SVM Tutorial: How to classify text in R

In this tutorial I will show you how to classify text with SVM in R.

rlogo

The main steps to classify text in R are:

  1. Create a new RStudio project
  2. Install the required packages
  3. Read the data
  4. Prepare the data
  5. Create and train the SVM model
  6. Predict with new data

Step 1: Create a new RStudio Project

To begin with, you will need to download and install the RStudio development environment.

Once you installed it, you can create a new project by clicking on "Project: (None)" at the top right of the screen :

svm tutorial : create r studio project
Create a new project in R Studio

This will open the following wizard, which is pretty straightforward:

svm tutorial : create r project
Select "New Directory"
svm tutorial : create empty r project
We will create an empty project
svm tutorial : name the project
Name your project and you are done

Now that the project is created, we will add a new R Script:

svm tutorial : create r script

You can save this script, by giving the name you wish, for instance "Main"

svm tutorial : save R Script in RStudio
Saving our first script

Step 2: Install the required packages

To easily classify text with SVM,  we will use the RTextTools package.

In RStudio, on the right side, you can see a tab named "Packages", select id and then click "Install R packages"

svm tutorial : install packages in rstudio
RStudio list all installed packages

This will open a popup, you now need to enter the name of the package RTextTools.

svm tutorial : install rtextools popup
Be sure to check "Install dependencies"

Once it is installed, it will appear on the package list. Check it to load it in the environment.

svm tutorial : install rtextools
The RTextTools package now appears on the list

Step 3: Read the data

For this tutorial we will use a very simple data set (click to download).
With just a few lines of R, we load the data in memory:

 # Load the data from the csv file
dataDirectory <- "D:/" # put your own folder here
data <- read.csv(paste(dataDirectory, 'sunnyData.csv', sep=""), header = TRUE)

Step 4: Prepare the data

The data has two columns: Text and IsSunny.

svm tutorial sunny data set
Our simple data set

We will need to convert it to a Document Term Matrix.

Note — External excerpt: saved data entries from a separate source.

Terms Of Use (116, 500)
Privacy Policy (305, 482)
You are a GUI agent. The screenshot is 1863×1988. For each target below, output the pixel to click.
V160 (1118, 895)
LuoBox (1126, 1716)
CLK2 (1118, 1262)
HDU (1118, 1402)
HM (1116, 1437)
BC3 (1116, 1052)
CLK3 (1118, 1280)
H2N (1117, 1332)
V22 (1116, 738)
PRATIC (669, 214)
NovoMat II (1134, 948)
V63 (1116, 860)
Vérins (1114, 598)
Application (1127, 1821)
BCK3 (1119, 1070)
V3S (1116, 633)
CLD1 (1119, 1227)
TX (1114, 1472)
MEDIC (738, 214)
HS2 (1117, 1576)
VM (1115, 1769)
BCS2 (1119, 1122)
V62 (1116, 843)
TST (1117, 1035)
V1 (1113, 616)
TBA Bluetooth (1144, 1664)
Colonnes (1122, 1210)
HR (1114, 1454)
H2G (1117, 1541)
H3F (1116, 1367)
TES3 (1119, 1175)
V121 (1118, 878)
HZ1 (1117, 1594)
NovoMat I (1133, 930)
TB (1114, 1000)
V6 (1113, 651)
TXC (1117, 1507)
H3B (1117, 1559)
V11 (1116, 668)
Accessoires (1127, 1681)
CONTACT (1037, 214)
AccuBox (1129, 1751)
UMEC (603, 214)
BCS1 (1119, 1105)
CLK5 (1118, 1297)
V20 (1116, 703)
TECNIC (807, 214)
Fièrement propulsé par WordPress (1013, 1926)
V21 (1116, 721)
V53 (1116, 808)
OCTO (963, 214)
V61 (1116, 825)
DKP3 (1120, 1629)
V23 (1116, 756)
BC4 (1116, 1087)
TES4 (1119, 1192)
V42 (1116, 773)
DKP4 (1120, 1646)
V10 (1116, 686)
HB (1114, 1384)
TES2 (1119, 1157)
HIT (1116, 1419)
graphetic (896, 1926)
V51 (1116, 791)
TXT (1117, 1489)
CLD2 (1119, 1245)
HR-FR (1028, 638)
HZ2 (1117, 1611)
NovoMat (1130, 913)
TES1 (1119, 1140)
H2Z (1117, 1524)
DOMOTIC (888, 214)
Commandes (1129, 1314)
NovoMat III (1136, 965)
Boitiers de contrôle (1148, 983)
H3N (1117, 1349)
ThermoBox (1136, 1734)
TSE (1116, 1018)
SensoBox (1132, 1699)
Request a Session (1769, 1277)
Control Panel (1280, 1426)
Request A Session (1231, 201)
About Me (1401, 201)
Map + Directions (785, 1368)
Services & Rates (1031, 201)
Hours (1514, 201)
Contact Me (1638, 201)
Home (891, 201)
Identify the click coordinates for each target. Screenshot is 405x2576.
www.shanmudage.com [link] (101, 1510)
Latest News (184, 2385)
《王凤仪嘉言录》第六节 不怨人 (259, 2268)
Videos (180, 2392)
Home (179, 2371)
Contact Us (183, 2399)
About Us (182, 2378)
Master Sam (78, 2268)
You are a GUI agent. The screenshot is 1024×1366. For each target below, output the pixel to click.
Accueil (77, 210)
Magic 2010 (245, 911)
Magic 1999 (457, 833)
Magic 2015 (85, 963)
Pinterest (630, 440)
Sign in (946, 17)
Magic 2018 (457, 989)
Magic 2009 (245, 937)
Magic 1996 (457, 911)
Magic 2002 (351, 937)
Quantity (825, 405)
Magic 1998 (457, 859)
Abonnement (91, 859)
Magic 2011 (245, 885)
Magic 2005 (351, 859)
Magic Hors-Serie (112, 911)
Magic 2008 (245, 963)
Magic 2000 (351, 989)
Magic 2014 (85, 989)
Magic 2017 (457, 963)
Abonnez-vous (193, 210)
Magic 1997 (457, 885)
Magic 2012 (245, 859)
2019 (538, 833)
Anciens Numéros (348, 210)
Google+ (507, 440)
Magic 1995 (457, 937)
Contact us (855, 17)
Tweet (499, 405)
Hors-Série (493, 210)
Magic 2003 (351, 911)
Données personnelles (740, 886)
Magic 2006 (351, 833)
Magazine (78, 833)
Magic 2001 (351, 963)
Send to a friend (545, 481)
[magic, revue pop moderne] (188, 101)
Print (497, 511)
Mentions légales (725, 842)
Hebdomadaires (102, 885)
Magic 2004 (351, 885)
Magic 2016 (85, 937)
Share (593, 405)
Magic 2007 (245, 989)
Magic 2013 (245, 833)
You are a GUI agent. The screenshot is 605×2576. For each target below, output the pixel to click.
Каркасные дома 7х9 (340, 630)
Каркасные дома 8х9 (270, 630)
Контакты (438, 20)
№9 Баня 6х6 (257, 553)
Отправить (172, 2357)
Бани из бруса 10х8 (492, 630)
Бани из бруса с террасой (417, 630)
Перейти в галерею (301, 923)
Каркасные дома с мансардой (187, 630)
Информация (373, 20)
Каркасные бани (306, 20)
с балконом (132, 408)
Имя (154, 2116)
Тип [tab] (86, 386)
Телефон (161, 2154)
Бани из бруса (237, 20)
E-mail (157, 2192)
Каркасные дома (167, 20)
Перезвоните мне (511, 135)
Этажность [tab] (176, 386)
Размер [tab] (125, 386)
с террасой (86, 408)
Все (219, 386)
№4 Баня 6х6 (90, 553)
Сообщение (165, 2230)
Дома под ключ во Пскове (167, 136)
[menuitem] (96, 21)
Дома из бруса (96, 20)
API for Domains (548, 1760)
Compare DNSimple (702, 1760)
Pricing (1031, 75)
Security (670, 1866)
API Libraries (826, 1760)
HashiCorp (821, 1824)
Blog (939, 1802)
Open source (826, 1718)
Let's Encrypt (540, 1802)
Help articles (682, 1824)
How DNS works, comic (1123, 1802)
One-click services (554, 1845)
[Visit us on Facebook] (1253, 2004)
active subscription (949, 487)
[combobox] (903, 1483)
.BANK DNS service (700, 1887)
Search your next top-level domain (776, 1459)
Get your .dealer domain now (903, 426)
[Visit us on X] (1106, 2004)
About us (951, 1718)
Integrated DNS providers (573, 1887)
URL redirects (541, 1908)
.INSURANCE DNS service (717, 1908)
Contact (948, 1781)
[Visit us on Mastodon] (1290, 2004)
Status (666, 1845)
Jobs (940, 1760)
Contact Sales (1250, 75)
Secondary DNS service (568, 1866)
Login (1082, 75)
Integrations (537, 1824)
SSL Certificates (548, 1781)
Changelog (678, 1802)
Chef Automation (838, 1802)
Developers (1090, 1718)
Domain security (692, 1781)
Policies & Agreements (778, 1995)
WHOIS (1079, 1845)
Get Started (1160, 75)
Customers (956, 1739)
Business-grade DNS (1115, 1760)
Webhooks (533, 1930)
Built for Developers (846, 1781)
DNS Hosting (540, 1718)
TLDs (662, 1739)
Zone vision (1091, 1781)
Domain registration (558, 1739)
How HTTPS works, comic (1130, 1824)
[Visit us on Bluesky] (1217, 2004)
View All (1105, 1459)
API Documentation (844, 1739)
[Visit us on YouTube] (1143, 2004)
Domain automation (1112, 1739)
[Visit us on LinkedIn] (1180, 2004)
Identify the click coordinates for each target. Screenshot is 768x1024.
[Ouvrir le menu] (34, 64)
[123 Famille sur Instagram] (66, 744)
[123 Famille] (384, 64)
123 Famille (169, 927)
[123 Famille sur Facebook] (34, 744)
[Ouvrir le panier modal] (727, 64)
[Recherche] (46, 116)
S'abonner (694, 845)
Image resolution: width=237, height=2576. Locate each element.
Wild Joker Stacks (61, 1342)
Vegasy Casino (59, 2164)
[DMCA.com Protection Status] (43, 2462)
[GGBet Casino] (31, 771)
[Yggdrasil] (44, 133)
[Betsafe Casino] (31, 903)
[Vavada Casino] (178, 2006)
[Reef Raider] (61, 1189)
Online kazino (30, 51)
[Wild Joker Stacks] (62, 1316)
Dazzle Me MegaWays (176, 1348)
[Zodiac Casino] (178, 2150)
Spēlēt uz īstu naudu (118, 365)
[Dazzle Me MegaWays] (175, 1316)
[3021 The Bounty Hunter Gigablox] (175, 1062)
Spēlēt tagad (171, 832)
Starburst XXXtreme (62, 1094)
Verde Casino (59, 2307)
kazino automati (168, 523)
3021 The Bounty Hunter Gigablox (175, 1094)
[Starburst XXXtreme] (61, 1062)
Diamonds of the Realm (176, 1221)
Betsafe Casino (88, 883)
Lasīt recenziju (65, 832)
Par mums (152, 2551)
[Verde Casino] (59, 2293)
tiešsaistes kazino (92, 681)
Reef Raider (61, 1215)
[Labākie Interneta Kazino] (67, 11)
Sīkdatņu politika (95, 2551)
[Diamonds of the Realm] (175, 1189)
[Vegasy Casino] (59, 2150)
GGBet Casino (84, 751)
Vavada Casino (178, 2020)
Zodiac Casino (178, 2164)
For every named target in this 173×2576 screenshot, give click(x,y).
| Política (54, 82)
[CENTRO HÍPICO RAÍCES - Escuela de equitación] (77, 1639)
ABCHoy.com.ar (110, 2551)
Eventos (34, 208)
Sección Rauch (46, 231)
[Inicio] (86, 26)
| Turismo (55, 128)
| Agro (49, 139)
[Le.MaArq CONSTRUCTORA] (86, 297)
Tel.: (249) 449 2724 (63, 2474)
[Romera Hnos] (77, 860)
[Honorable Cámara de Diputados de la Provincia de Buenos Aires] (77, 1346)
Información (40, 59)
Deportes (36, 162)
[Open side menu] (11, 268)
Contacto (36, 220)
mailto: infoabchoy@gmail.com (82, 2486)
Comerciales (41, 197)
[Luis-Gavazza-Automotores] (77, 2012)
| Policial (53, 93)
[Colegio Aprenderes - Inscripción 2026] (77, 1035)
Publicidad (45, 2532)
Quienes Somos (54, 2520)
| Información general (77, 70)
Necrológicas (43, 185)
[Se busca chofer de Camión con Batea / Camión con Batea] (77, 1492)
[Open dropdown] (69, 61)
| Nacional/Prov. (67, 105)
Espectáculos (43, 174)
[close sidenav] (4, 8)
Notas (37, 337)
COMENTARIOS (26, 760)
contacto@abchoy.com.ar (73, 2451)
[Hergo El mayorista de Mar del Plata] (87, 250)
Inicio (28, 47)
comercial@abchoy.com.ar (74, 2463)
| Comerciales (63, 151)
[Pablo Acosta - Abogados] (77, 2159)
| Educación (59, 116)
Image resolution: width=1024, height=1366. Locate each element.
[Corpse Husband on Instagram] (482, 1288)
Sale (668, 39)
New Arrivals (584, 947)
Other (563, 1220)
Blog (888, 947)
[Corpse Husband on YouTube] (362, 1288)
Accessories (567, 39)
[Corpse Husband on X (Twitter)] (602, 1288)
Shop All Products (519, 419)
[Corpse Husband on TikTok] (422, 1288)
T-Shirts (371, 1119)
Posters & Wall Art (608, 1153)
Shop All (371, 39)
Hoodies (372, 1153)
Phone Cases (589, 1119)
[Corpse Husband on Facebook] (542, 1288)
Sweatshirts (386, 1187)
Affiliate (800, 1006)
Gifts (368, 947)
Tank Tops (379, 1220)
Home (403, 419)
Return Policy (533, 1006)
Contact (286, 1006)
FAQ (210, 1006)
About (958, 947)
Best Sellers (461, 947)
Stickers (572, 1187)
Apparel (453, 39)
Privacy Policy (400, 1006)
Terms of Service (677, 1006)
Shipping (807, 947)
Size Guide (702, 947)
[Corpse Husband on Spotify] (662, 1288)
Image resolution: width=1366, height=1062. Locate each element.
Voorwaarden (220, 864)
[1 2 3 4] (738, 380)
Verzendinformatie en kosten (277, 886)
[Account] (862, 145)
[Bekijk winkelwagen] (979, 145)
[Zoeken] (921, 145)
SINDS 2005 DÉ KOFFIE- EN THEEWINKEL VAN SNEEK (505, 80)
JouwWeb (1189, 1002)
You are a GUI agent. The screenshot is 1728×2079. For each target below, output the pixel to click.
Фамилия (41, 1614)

To understand what a document term matrix is or to learn more about the data set, you can read:   How to prepare your data for text classification ?

Using RTextTools

The RTextTools package provides a powerful way to generate document term matrix with the create_matrix function:

# Create the document term matrix
dtMatrix <- create_matrix(data["Text"])

Typing the name of the matrix in the console, shows us some interesting facts :

svm tutorial : document term matrix statistics

For instance, the sparsity can help us decide whether we should use a linear kernel.

Step 5: Create and train the SVM model

In order to train a SVM model with RTextTools, we need to put the document term matrix inside a container. In the container's configuration, we indicate that the whole data set will be the training set.

# Configure the training data
container <- create_container(dtMatrix, data$IsSunny, trainSize=1:11, virgin=FALSE)

# train a SVM Model
model <- train_model(container, "SVM", kernel="linear", cost=1)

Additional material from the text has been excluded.